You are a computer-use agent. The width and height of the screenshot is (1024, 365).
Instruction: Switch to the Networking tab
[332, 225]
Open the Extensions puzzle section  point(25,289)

---------------

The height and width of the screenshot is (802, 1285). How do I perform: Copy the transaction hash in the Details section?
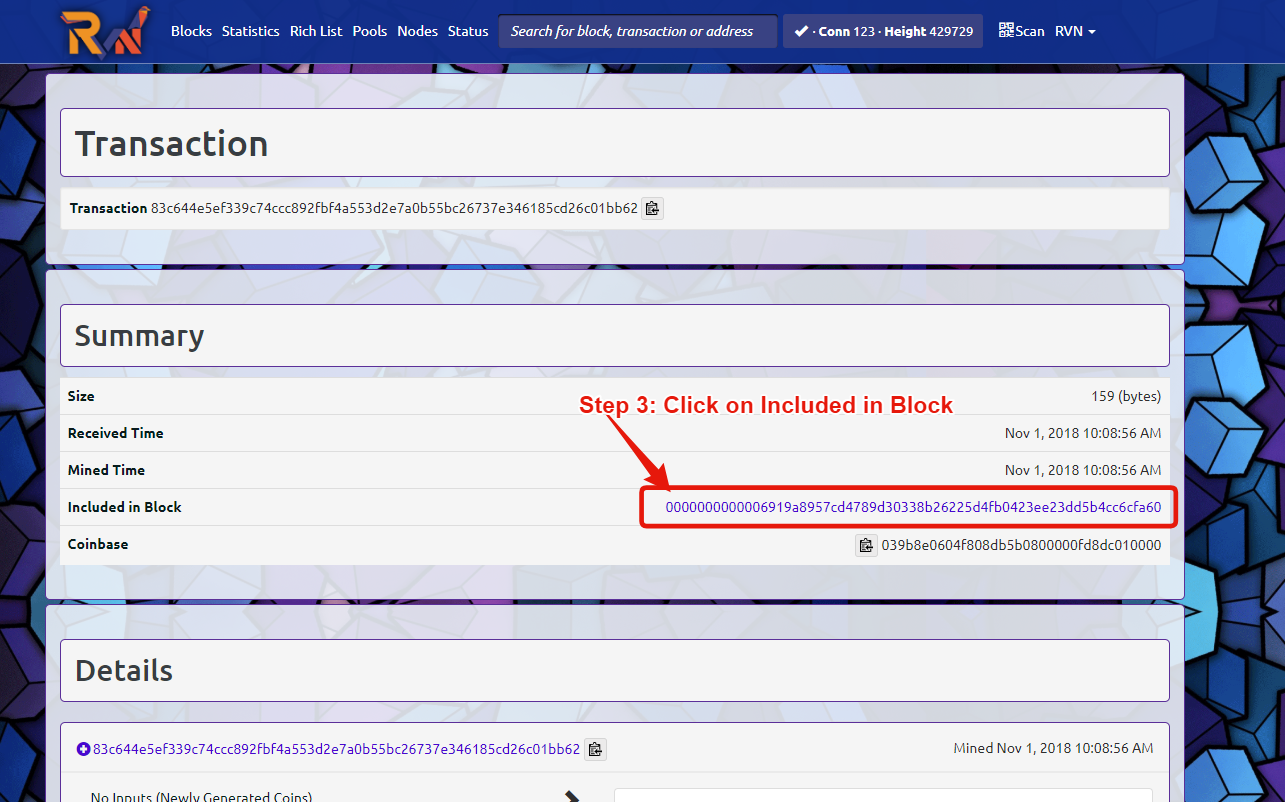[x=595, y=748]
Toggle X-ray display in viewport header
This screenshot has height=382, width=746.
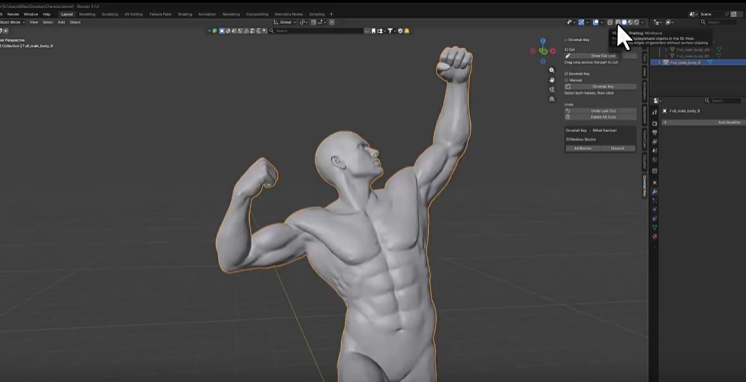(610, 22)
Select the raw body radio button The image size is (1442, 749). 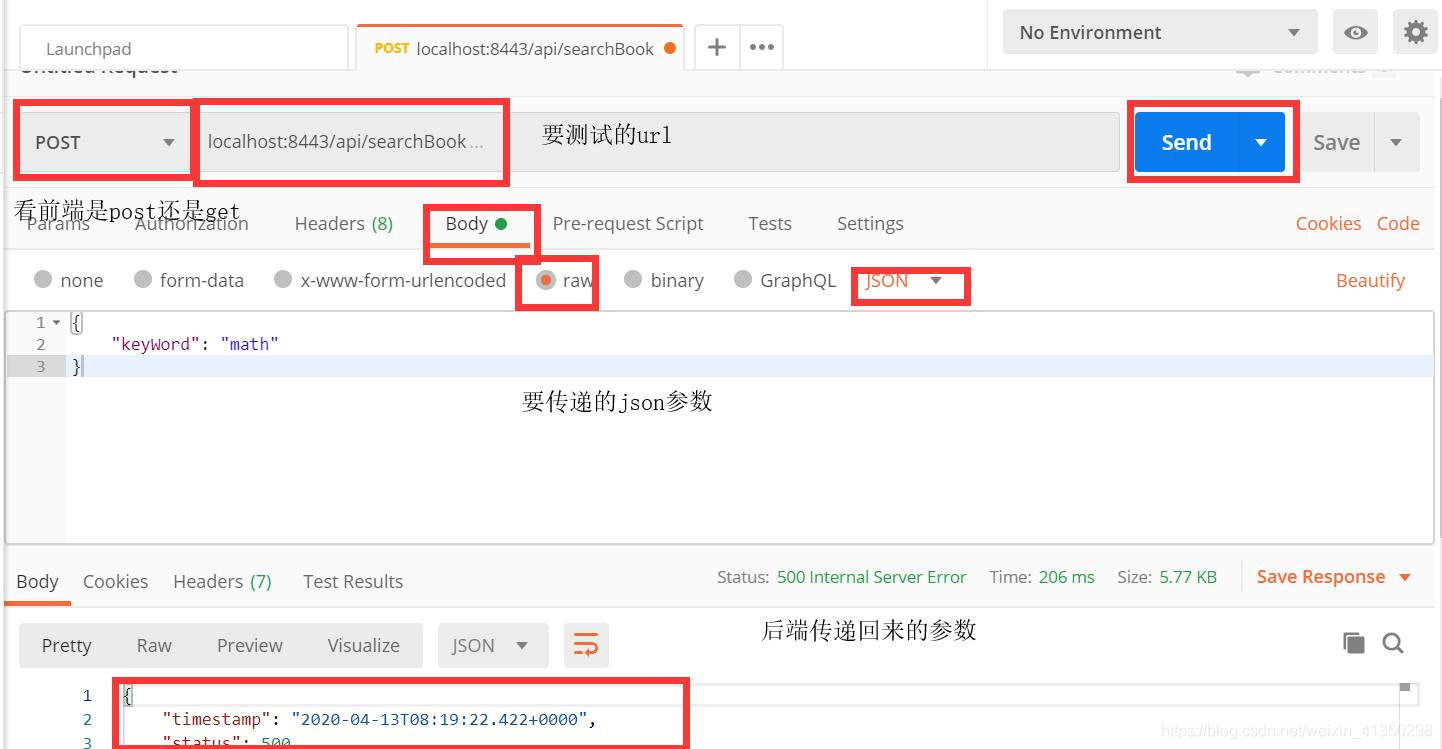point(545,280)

---------------

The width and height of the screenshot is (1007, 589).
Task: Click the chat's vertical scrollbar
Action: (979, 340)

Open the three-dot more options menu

---------------

### [PROBLEM TO WORK ON]
Across the listing, how many lines hold the word "Open"? Please state that number only.

### [WRITTEN SOLUTION]
2